Hurriedly, breaking into her flow, I say to her that next time she goes down to the Buxted farm shop, I’d be grateful if she’d pick up some pies for me. She kindly agrees. “Steak ones?” she asks, reading my greedy mind. “Steak ones,” I reply. Saffron is the source of all sorts of goodies for Callum and the other horses standing alongside Alice’s ponies. Over the past year, she has arrived with carrots and swedes and other crunchy vegetables that the horses love. Now I am cashing in on this cornucopia, hoping she won’t forget my pies. The steak pies please Saffron! (And sure enough, two days later there they are with a great birthday card, tucked into the post box in our storm porch. What would life be without friends?)

A great friend from Cape Town, the 80-year-old poet, author and lyricist, Barbara Fairhead Coetzee, a kind of guru to me, and a very wise woman, writes about time, the present, beauty and regrets, in a wonderful email just in, that resonates powerfully with me: She writes, “Most of the time, for almost one hundred years now, we have had those tomorrows –as it happens. So we begin to think we can rely on ‘time’ as an ingredient for our ventures. Now, we know nothing, nothing is certain. No wonder the panic.”

As usual, I agree with her. There is nothing that makes God laugh more than listening to people making plans. And yet plan we must.

Barbara is a force of nature who has lived, truly lived, a tempestuous life. She is the mother of six remarkable daughters. And now is married to a poet, writer and musician 40 years younger than her, Jacques Coetzee, who has a remarkable singing voice and a very fine mind. And she is the daughter of Pascoe Grenfell, my childhood hero, a former pilot, RAF Squadron Leader of 13th Squadron during WWII and my late father’s fishing friend, who taught me how to fish.

In Barbara’s own books, she does something remarkable, capturing landscape and, even more difficult, something of that ‘Other’ just beyond us. This is what speaks loudest to me in her books. It is the fact that the land is so present, a protagonist in its own right, and holy. One is aware of the fact that one is walking on sacred ground, that the earth and the universe, a star among stars, is a huge presence in our life, and we forget to honour it at our peril.

She adds: “We need to be gentle with each other. I am going to enjoy to the fullest this small glimpse of the world: our garden, which is also looking beautiful in its arid way. We have the tiniest birds ever, coming to find whatever, from the various succulents, and even from the euphorbia, which looks a bit like Moses’ Burning Bush. Some Virginia creeper has crept into one of our other creepers—probably some bird dropping—and is now a startling red and scarlet. It is stunning. We need rain. Since Digby’s departure, the hadedah birds have grown very brave. Cracker is getting too old to chase them, and I just love that wild cry they make.”

“What on earth do I think I can do? I suppose the best any of us can do is not to add one extra negative thing to all that is going on. That, in itself, is quite a challenge at the best of times. So I will not surrender hope. I will hold all of what is best in us, with gratitude.”

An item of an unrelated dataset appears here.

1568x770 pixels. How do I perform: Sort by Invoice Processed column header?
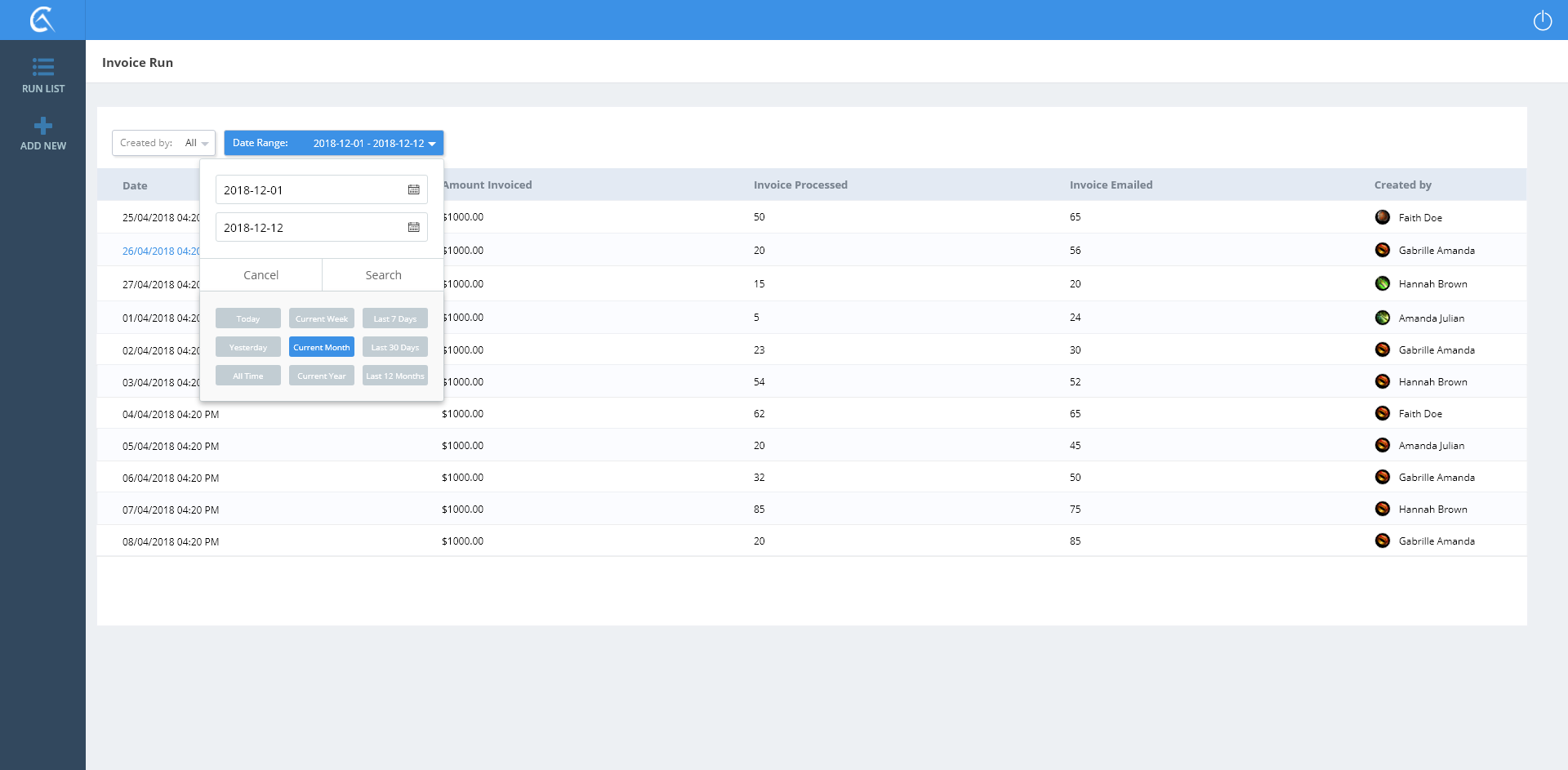[800, 185]
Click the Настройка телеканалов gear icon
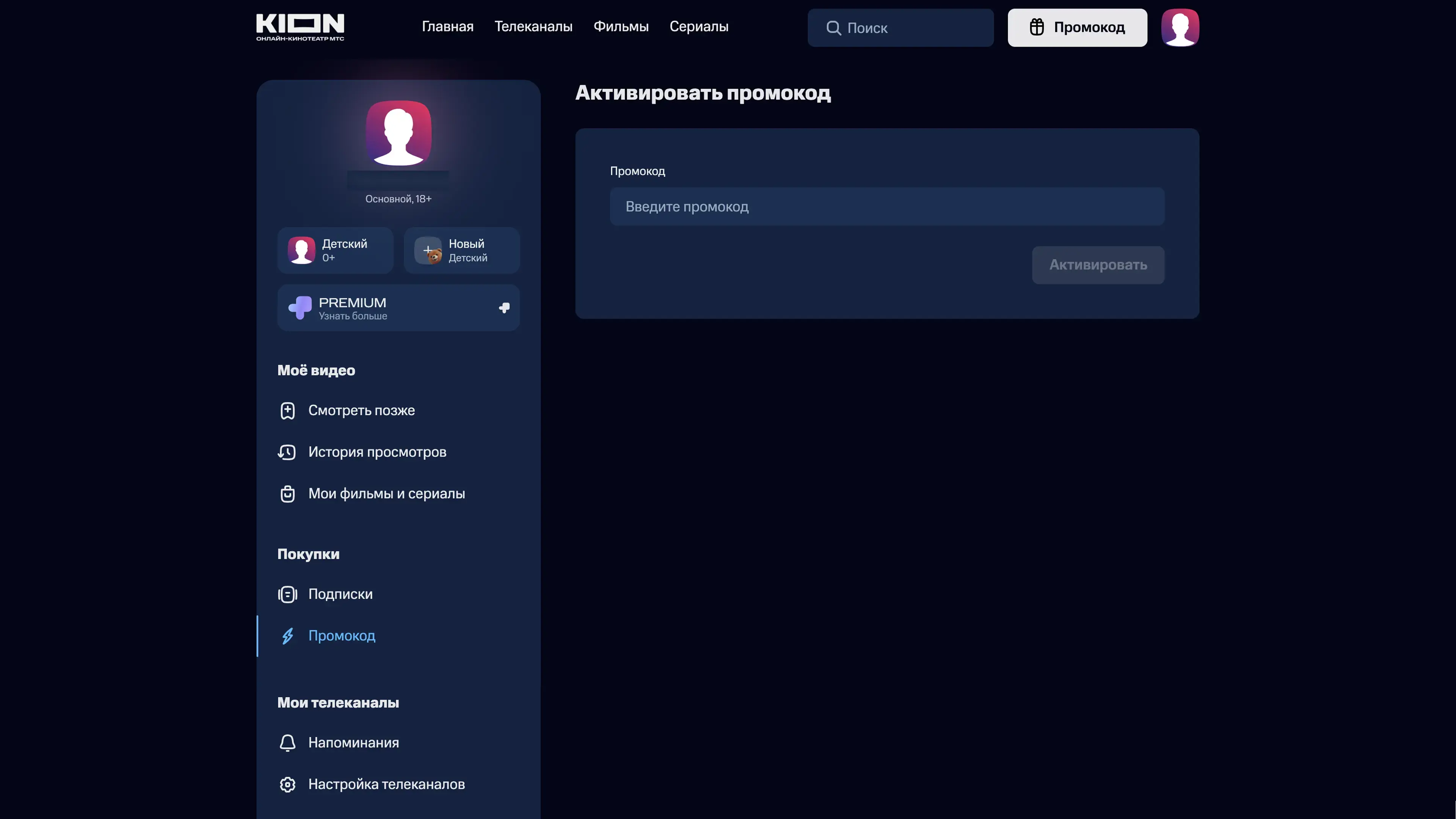Image resolution: width=1456 pixels, height=819 pixels. (287, 784)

“To have seen, met, been present at, listened to, some of the greatest things we have brought to the world, and indeed, to the world itself, is a gift. To be able to say: “I have walked there. I have breathed in all that beauty. To know that I, and all of us, are part of this magnificent web, which now must do what it has to do, to find a new balance—that is a blessing I hold to.”

“I think the one thing that might give me fear right now, would be to look back, and feel that I had not lived to the fullest. With all of it, the ‘good’ and the ‘bad’, I can smile at all the hoo-hah that accompanied it. But I have no regrets about even the darkest of it.”

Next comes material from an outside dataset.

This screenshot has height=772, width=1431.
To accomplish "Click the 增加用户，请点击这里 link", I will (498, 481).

This is a woman who will not go gentle into that dark night. She has just emerged from hospital to get the gnawing pain in her knee under control. But she battles on, and her going will doubtless be like a meteor across our skies. She is a phenomenon. To receive her emails is like hearing the call of brass battle trumpets. She gives me courage. “Courage, mon brave, courage.”

As I write this, I have just had a sandwich and an apple in the garden for lunch, and Gus is beside me, eyeing the core. He is patient; he knows the core will be coming his way.